Pinot Noir 2007, Pannonhalmi Apátsági $45
Pinot Noir from Hungary? It’s wines like this at this price point that make us wonder why Hungary isn’t producing more juice—or at least why we aren’t seeing more of it. This is lean and versatile PN, produced under the supervision of Hungary’s iconic winemaker, Tibor Gál.
Cabernet Sauvignon ‘Beast’ 2006, Buty $56
Despite the embarrassing name play (buty, beast, get it?), this is probably the best choice on the list for under $100 to pair with heavier fare. Its beefiness is unmistakably New World, but it boasts enough restraint and detail to make it quaffable.
Furmint 2007, Chateau Pajzos $32
One of the top producers (along with Oremus and Kiralyudvar) responsible for putting the dry whites of Hungary on the map. Strong acidic backbone, big aromatics, and that trademark Eastern-European grit.
Off The Beaten Track
Mauzac Nature ‘?quand même!’ 2006, Plageoles $55
Robert Plageoles is, in effect, the last prophet of true Gaillac wine. This region, located in Southwest France, was an important region for centuries, but gradually fell victim to monotony. With wines like this 100% Mauzac Sparkler, however, Plageoles stands to remind us of both the region’s history and its promise.
‘The Electric’ 2008, Red Hook Winery / Abe Schoener $55
Totally off the wall. From swearing off soap to his desire to “banish fruit flavors in wine,” Abe Schroeder’s view on wine production is as counter intuitive as his wines are psychedelic. ‘The Electric’ is Abe’s wonderfully odd blend of Chardonnay and a small portion of botrytised Riesling from the Northfork of Long Island. Complex, random, and an excellent match with Tien Ho’s grub.
Gemischter Satz ‘Nussberger Classic’ 2008, Rotes Haus $48
Rarely reputed as more than local swill, this centuries-old Austrian field blend (up to 20 varietals from the same vineyard) is in high renaissance. Clean, aromatic, and funnel-worthy.
Syrah ‘Syrocco’ 2007, Thalvin (Alain Graillot) $42
Story has it that Alain Graillot (one of the biggest names in N. Rhone Syrah) stumbled upon this secret underground Moroccan Syrah lab while on a North African camel drive. Okay, not really, but he did discover these guys and has since put Morocco on the wine map. Medium-bodied, lush, aromatic, and effortless.
Break The Bank
‘Carte Blanche’ Grand Cru Blanc de Blancs Brut NV, Jean Milan $110
This focused, mineral-driven Blanc de Blancs is but one of the several handfuls of exquisite grower Champagnes in Terry Theise’s portfolio.

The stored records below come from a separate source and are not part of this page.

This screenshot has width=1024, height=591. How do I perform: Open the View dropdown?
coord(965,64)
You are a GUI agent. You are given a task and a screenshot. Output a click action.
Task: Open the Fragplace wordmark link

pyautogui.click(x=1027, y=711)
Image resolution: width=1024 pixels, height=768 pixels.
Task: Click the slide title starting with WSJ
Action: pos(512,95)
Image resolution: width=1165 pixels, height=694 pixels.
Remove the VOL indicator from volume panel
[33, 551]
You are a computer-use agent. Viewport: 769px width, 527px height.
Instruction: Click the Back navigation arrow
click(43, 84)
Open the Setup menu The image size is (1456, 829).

An incredible value for this level of precision.
Chinon ‘Les Picasses’ 1990, Olga Raffault $120
Raffault is one of the true stalwarts of the Loire Valley, consistently setting the bar for age-worthy Chinon. The 1990 is Confucius in Cab Franc form.
Volnay ‘Vieilles Vignes’ 2005, Delagrange $175
Beautiful wine—be it still a bit taut— but the pricing is sordid. Save a whale instead.